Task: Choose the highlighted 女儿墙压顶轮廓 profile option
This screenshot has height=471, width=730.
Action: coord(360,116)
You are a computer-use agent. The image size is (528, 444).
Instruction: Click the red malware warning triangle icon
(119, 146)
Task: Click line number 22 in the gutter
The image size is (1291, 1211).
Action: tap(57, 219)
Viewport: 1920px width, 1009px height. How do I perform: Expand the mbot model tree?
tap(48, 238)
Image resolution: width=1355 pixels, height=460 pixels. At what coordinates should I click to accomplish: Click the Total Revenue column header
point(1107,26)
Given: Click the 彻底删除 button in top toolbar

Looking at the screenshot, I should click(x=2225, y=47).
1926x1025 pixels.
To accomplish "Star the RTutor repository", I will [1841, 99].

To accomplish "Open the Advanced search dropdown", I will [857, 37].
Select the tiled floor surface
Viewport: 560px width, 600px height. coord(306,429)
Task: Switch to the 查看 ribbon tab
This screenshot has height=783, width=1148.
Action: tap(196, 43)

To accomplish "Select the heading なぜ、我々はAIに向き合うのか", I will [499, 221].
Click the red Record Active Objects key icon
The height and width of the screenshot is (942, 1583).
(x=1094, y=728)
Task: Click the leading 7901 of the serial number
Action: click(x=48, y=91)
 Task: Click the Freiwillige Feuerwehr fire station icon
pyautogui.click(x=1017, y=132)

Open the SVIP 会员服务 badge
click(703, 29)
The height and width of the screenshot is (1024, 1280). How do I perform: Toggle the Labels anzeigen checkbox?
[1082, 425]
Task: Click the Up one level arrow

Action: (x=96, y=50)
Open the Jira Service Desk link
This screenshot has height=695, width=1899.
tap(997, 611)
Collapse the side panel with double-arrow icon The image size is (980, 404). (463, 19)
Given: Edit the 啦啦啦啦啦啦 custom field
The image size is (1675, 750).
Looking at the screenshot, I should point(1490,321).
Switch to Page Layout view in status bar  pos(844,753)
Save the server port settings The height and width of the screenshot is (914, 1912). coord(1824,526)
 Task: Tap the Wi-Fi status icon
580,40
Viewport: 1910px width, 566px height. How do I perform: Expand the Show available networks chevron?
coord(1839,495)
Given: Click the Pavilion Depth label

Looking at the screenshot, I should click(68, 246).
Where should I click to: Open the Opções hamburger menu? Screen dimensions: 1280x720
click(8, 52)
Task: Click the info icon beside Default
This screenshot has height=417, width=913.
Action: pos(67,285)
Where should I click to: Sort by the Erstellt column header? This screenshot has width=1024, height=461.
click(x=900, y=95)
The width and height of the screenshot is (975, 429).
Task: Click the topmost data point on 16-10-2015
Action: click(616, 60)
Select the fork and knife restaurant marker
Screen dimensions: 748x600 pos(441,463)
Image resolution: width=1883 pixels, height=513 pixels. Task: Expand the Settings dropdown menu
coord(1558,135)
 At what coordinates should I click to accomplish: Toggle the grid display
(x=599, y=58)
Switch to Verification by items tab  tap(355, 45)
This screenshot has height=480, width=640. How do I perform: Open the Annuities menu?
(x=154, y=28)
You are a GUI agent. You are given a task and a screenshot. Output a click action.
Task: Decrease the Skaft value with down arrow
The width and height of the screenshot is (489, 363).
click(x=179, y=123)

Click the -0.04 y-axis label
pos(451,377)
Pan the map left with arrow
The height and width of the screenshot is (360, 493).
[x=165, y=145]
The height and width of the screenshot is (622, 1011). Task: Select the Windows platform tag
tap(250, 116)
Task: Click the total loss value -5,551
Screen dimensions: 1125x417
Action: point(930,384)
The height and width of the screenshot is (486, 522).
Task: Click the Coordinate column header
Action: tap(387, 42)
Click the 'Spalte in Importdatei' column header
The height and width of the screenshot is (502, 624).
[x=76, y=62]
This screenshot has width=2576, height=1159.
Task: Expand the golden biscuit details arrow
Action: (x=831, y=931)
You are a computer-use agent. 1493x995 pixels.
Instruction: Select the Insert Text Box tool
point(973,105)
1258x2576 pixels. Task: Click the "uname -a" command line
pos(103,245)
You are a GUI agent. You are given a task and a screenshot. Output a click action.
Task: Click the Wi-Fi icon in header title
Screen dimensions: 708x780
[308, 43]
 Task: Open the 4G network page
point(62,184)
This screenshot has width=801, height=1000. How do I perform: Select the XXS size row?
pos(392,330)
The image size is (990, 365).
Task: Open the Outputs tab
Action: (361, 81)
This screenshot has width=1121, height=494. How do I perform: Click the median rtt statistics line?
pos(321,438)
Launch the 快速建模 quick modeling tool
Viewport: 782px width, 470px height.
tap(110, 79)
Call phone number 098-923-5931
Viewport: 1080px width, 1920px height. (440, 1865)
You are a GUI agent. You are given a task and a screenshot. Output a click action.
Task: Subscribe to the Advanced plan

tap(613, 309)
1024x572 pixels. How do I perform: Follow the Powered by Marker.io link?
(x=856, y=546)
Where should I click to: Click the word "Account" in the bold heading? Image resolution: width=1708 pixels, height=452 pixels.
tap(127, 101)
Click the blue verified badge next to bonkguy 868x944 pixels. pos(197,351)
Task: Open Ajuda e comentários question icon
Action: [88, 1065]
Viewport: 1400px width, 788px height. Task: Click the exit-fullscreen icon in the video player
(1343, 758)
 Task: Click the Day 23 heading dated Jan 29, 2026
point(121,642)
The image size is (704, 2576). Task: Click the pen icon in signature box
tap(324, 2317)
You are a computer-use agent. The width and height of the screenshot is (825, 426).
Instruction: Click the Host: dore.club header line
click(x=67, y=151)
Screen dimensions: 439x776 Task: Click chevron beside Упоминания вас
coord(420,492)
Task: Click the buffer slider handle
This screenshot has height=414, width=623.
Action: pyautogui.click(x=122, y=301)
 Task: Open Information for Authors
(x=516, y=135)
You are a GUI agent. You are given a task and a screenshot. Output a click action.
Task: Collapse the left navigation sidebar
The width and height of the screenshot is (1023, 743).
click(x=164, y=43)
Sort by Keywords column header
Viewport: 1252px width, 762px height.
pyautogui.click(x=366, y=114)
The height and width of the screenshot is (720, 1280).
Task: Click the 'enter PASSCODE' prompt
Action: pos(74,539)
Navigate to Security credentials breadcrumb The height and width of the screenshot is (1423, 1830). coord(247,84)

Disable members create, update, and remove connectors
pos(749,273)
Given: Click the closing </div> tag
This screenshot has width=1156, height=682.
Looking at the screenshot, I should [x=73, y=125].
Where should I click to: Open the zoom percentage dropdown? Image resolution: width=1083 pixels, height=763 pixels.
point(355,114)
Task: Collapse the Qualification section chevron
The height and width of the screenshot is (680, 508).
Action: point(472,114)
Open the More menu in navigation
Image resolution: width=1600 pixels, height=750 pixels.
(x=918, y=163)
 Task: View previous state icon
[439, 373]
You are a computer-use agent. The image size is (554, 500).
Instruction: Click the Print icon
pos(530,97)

- [ACTIVITY]:
Quote the entire listing above exactly.

- [ANSWER BELOW]:
Task: Choose the highlighted 女儿墙压顶轮廓 profile option
This screenshot has height=471, width=730.
Action: coord(360,116)
You are a computer-use agent. The image size is (528, 444).
Instruction: Click the red malware warning triangle icon
(119, 146)
Task: Click line number 22 in the gutter
The image size is (1291, 1211).
Action: tap(57, 219)
Viewport: 1920px width, 1009px height. How do I perform: Expand the mbot model tree?
tap(48, 238)
Image resolution: width=1355 pixels, height=460 pixels. At what coordinates should I click to accomplish: Click the Total Revenue column header
point(1107,26)
Given: Click the 彻底删除 button in top toolbar

Looking at the screenshot, I should click(x=2225, y=47).
1926x1025 pixels.
To accomplish "Star the RTutor repository", I will [1841, 99].

To accomplish "Open the Advanced search dropdown", I will [857, 37].
Select the tiled floor surface
Viewport: 560px width, 600px height. coord(306,429)
Task: Switch to the 查看 ribbon tab
This screenshot has height=783, width=1148.
Action: tap(196, 43)

To accomplish "Select the heading なぜ、我々はAIに向き合うのか", I will [499, 221].
Click the red Record Active Objects key icon
The height and width of the screenshot is (942, 1583).
(x=1094, y=728)
Task: Click the leading 7901 of the serial number
Action: click(x=48, y=91)
 Task: Click the Freiwillige Feuerwehr fire station icon
pyautogui.click(x=1017, y=132)

Open the SVIP 会员服务 badge
click(703, 29)
The height and width of the screenshot is (1024, 1280). How do I perform: Toggle the Labels anzeigen checkbox?
[1082, 425]
Task: Click the Up one level arrow

Action: (x=96, y=50)
Open the Jira Service Desk link
This screenshot has height=695, width=1899.
tap(997, 611)
Collapse the side panel with double-arrow icon The image size is (980, 404). (463, 19)
Given: Edit the 啦啦啦啦啦啦 custom field
The image size is (1675, 750).
Looking at the screenshot, I should point(1490,321).
Switch to Page Layout view in status bar  pos(844,753)
Save the server port settings The height and width of the screenshot is (914, 1912). coord(1824,526)
 Task: Tap the Wi-Fi status icon
580,40
Viewport: 1910px width, 566px height. How do I perform: Expand the Show available networks chevron?
coord(1839,495)
Given: Click the Pavilion Depth label

Looking at the screenshot, I should click(68, 246).
Where should I click to: Open the Opções hamburger menu? Screen dimensions: 1280x720
click(8, 52)
Task: Click the info icon beside Default
This screenshot has height=417, width=913.
Action: pos(67,285)
Where should I click to: Sort by the Erstellt column header? This screenshot has width=1024, height=461.
click(x=900, y=95)
The width and height of the screenshot is (975, 429).
Task: Click the topmost data point on 16-10-2015
Action: click(616, 60)
Select the fork and knife restaurant marker
Screen dimensions: 748x600 pos(441,463)
Image resolution: width=1883 pixels, height=513 pixels. Task: Expand the Settings dropdown menu
coord(1558,135)
 At what coordinates should I click to accomplish: Toggle the grid display
(x=599, y=58)
Switch to Verification by items tab  tap(355, 45)
This screenshot has height=480, width=640. How do I perform: Open the Annuities menu?
(x=154, y=28)
You are a GUI agent. You are given a task and a screenshot. Output a click action.
Task: Decrease the Skaft value with down arrow
The width and height of the screenshot is (489, 363).
click(x=179, y=123)

Click the -0.04 y-axis label
pos(451,377)
Pan the map left with arrow
The height and width of the screenshot is (360, 493).
[x=165, y=145]
The height and width of the screenshot is (622, 1011). Task: Select the Windows platform tag
tap(250, 116)
Task: Click the total loss value -5,551
Screen dimensions: 1125x417
Action: point(930,384)
The height and width of the screenshot is (486, 522).
Task: Click the Coordinate column header
Action: tap(387, 42)
Click the 'Spalte in Importdatei' column header
The height and width of the screenshot is (502, 624).
[x=76, y=62]
This screenshot has width=2576, height=1159.
Task: Expand the golden biscuit details arrow
Action: (x=831, y=931)
You are a computer-use agent. 1493x995 pixels.
Instruction: Select the Insert Text Box tool
point(973,105)
1258x2576 pixels. Task: Click the "uname -a" command line
pos(103,245)
You are a GUI agent. You are given a task and a screenshot. Output a click action.
Task: Click the Wi-Fi icon in header title
Screen dimensions: 708x780
[308, 43]
 Task: Open the 4G network page
point(62,184)
This screenshot has width=801, height=1000. How do I perform: Select the XXS size row?
pos(392,330)
The image size is (990, 365).
Task: Open the Outputs tab
Action: (361, 81)
This screenshot has width=1121, height=494. How do I perform: Click the median rtt statistics line?
pos(321,438)
Launch the 快速建模 quick modeling tool
Viewport: 782px width, 470px height.
tap(110, 79)
Call phone number 098-923-5931
Viewport: 1080px width, 1920px height. (440, 1865)
You are a GUI agent. You are given a task and a screenshot. Output a click action.
Task: Subscribe to the Advanced plan

tap(613, 309)
1024x572 pixels. How do I perform: Follow the Powered by Marker.io link?
(x=856, y=546)
Where should I click to: Click the word "Account" in the bold heading? Image resolution: width=1708 pixels, height=452 pixels.
tap(127, 101)
Click the blue verified badge next to bonkguy 868x944 pixels. pos(197,351)
Task: Open Ajuda e comentários question icon
Action: [88, 1065]
Viewport: 1400px width, 788px height. Task: Click the exit-fullscreen icon in the video player
(1343, 758)
 Task: Click the Day 23 heading dated Jan 29, 2026
point(121,642)
The image size is (704, 2576). Task: Click the pen icon in signature box
tap(324, 2317)
You are a computer-use agent. The width and height of the screenshot is (825, 426).
Instruction: Click the Host: dore.club header line
click(x=67, y=151)
Screen dimensions: 439x776 Task: Click chevron beside Упоминания вас
coord(420,492)
Task: Click the buffer slider handle
This screenshot has height=414, width=623.
Action: pyautogui.click(x=122, y=301)
 Task: Open Information for Authors
(x=516, y=135)
You are a GUI agent. You are given a task and a screenshot. Output a click action.
Task: Collapse the left navigation sidebar
The width and height of the screenshot is (1023, 743).
click(x=164, y=43)
Sort by Keywords column header
Viewport: 1252px width, 762px height.
pyautogui.click(x=366, y=114)
The height and width of the screenshot is (720, 1280).
Task: Click the 'enter PASSCODE' prompt
Action: pos(74,539)
Navigate to Security credentials breadcrumb The height and width of the screenshot is (1423, 1830). coord(247,84)

Disable members create, update, and remove connectors
pos(749,273)
Given: Click the closing </div> tag
This screenshot has width=1156, height=682.
Looking at the screenshot, I should [x=73, y=125].
Where should I click to: Open the zoom percentage dropdown? Image resolution: width=1083 pixels, height=763 pixels.
point(355,114)
Task: Collapse the Qualification section chevron
The height and width of the screenshot is (680, 508).
Action: point(472,114)
Open the More menu in navigation
Image resolution: width=1600 pixels, height=750 pixels.
(x=918, y=163)
 Task: View previous state icon
[439, 373]
You are a computer-use agent. The image size is (554, 500).
Instruction: Click the Print icon
pos(530,97)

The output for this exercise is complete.